Uçak biletleri, kadınların paraları daha büyük bir bütçe gerektiriyordu. David patronuna gidip durumu anlattı: “Tabii ki git. Şunun şurasında seçime ne kaldı. Anketler adamı açık ara önde gösteriyor.” İki kız bulundu.
DSK ile buluştuklarında yorgundu. “Yunanistan’daki ekonomik krizi çözmeye çalışıyorum. İrlanda’yı kurtarmak için 22 milyar dolar bulmalıyım” diyordu.
O gece bir şey yapmadılar. Kadınlar ertesi gün, IMF’nin genel merkezine gittiler. Hatta odasında DSK ile fotoğraf çektirdiler.
13 Mayıs 2011’de ikinci eğlenceli Washington gezisini tamamlayıp uçağa bindiler. Ertesi gün Fransa’da evlerinde olacaklardı.
15 Mayıs sabahı telefonuna o 4 kelimelik SMS düştüğünde, David Roquet henüz ‘jet lag’i atlatamamıştı. Mesaj, “Sen de çukurun dibini boylayacaksın” diyordu.
15 Mayıs sabahı gelen SMS doğru çıktı.
Bu olaylardan 4 yıl sonra Strauss-Kahn ve arkadaşları hakkında, “Kadın satmak amacıyla çete kurmak” davası açıldı.

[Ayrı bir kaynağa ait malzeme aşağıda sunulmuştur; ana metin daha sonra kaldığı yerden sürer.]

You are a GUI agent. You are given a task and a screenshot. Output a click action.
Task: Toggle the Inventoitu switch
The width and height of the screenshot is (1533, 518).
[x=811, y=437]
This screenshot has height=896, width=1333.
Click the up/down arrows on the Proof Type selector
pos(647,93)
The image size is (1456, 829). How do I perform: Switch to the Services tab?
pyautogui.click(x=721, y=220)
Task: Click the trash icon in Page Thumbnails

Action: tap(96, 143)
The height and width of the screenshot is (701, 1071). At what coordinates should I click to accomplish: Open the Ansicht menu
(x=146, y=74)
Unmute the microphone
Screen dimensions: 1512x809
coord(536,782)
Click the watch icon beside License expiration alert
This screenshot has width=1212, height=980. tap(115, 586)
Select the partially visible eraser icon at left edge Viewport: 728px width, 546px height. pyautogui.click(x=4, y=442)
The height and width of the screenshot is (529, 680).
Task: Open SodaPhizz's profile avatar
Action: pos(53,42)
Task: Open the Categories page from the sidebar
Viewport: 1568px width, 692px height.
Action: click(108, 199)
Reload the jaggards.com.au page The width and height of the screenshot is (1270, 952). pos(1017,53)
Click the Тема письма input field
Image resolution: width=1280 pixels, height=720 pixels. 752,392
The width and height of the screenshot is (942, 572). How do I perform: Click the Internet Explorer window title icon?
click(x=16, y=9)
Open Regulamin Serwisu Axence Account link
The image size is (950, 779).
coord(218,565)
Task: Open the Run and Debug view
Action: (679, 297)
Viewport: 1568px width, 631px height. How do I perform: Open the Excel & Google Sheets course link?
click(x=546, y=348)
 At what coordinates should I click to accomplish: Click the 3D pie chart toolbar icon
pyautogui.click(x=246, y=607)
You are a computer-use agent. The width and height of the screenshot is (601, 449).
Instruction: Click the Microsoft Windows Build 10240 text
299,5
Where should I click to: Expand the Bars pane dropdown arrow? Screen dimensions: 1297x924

Haklarında istenen ceza 20 yıla kadar hapisti.
Davanın ilk 3 duruşmasında durum Strauss-Kahn açısından umutsuz bir vakaya dönüşüyordu.
İşte tam o sırada, avukatları öyle bir şeyi ortaya çıkardılar ki, olay bir anda bambaşka bir yere döndü.
8 ay önce gizli bir elden telefon dinleme talimatı
GEÇEN haftaya kadar bilinen şuydu: Savcıların bu olayla ilgilenmesi Şubat 2011’de başlamıştı.
Şubat ayında Salamura Dodo lakaplı Belçikalı kadın satıcısının bir konuşması polise takılmıştı. Dört yıldan beri sürdürülen iddiaya göre, Strauss-Kahn hakkındaki soruşturma bu telefon konuşması ile başlamış, ancak dosya 2011 Haziranı’ndan sonra canlandırılmıştı.
Bu tarihe dikkat..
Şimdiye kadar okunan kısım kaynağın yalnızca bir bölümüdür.